# Pressemeldung: Kormoran Demo in Ulm am 20.03.10



## Thomas9904 (17. Februar 2010)

Pressemeldung

*Kormoran Demo in Ulm am 20.03.10​**Das Schweigen hat ein Ende!​*
Aufruf zur Demonstration am 20. März 2010, 15.00 Uhr, Münsterplatz, 89073 Ulm

Der Landesfischereiverband Baden-Württemberg ruft auf zur Teilnahme an einer Demonstration gegen den maßlosen Kormoranschutz durch NABU und LBV.

Am Samstag, den 20. März 2010 werden wir unter dem Motto "Das Schweigen hat ein Ende – Fischer halten nichts vom Kormoranschutz!" auf die Straße gehen.

Treffpunkt ist um 15.00 Uhr am Münsterplatz in Ulm.
Auf der Kundgebung am Münsterplatz werden sprechen:
• P. Mohnert; Präsident des Verbandes Deutscher Sportfischer (VDSF)
• Dr. C. Proske; Präsident des Verbandes Deutscher Binnenfischer (VDBI)
• Vertreter der Fischereiverbände aus Frankreich, Schweiz und Bayern
• G. Riegger, Vizepräsident des Landesfischereiverbandes Baden-Württemberg
• ...

*Fischer halten nichts vom Kormoranschutz:*
NABU und LBV haben den Kormoran zum Vogel des Jahres
erklärt und überfluten die Öffentlichkeit mit Fehlinformationen.
Es liegt jetzt an uns, die Öffentlichkeit auf die wahren
Zustände an unseren Gewässern und in unseren Betrieben
aufmerksam zu machen. Wir haben alle Argumente auf
unserer Seite, wir müssen uns jetzt auch das nötige Gehör
verschaffen!

Am 20.03.2010 veranstalten der NABU Deutschland und der
LBV ihr Artenschutzsymposium zum Vogel des Jahres, dieses
Jahr in Ulm am Münsterplatz.

Diese Gelegenheit wollen wir nutzen, um auf unsere Anliegen
und Interessen hinzuweisen. Aus diesem Grund veranstalten
wir eine Großkundgebung, zu der alle Fischer Deutschlands
und der Nachbarländer aufgerufen sind teilzunehmen.

| Gegebene Daten |
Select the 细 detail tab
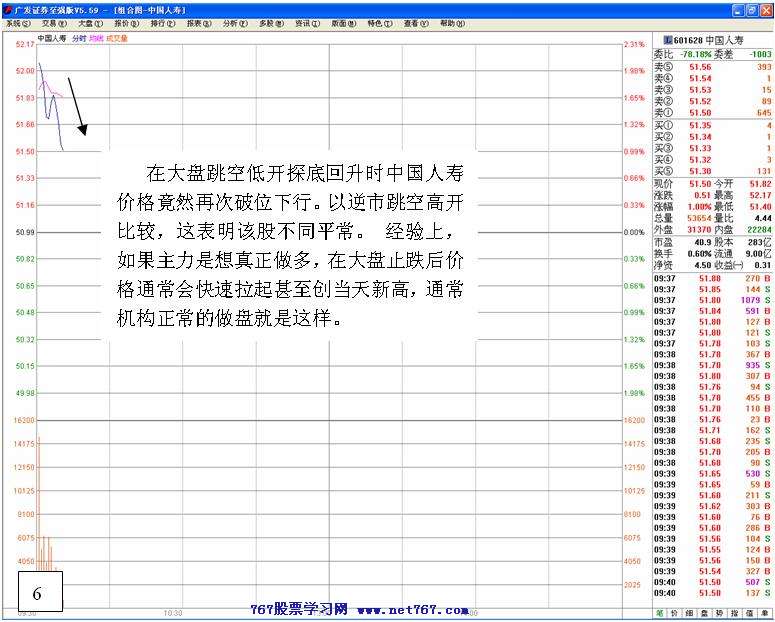Image resolution: width=775 pixels, height=622 pixels. point(690,612)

| Zu bearbeitende Aufgaben |
a - Kannst du den Abschnitt der Pressemeldung zur Kormoran-Demo, der bei den Worten mit „Diese Gelegenheit wollen“ einsetzt und mit „aufgerufen sind teilzunehmen.“ schließt, wortgetreu wiedergeben?
b - Kannst du die Pressemeldung zur Kormoran-Demo im Anschluss an ihren letzten Satz weiterführen?
Die Auflistung stammt aus einer anderen Quelle als die Pressemeldung zur Kormoran-Demo.

| Lösungen der Aufgaben |
a -
Diese Gelegenheit wollen wir nutzen, um auf unsere Anliegen
und Interessen hinzuweisen. Aus diesem Grund veranstalten
wir eine Großkundgebung, zu der alle Fischer Deutschlands
und der Nachbarländer aufgerufen sind teilzunehmen.

b -
Die Kundgebung beginnt am 20. März 2010 um 15.00 Uhr auf dem Münsterplatz in Ulm 

Eigene Plakate und Banner sind willkommen.
Weitere Informationen unter www.aktion-kormoran.de.

Landesfischereiverband Baden-Württemberg e.V.
Dachverband der Fischereiverbände in Baden-Württemberg und
anerkannter Verband gemäß § 67NatSchG
Reitzensteinstr. 8 · 70190 Stuttgart
  (0711) 870309-6 · Fax -89
E-Mail: info@lfvbw.de


----------



## Der Buhnenfischer (17. Februar 2010)

*AW: Pressemeldung: Kormoran Demo in Ulm am 20.03.10*

Habe es schon mal in diversen Spezialforen weiterverbreitet...

Vorschlag: das hier auch im PLZ-Gebiet 7/8/9 pinnen!!


----------



## 3.2.1.mein Zander (17. Februar 2010)

*AW: Pressemeldung: Kormoran Demo in Ulm am 20.03.10*

Klasse Aktion mit Heimvorteil für mich, weil direkt vor der Haustür.#6

Es wird auch Zeit dass dem Treiben der Kranken ein Ende gesetzt wird, sorry aber anders kann man diese Leute nicht mehr einstufen.#d


----------



## Tüdde (17. Februar 2010)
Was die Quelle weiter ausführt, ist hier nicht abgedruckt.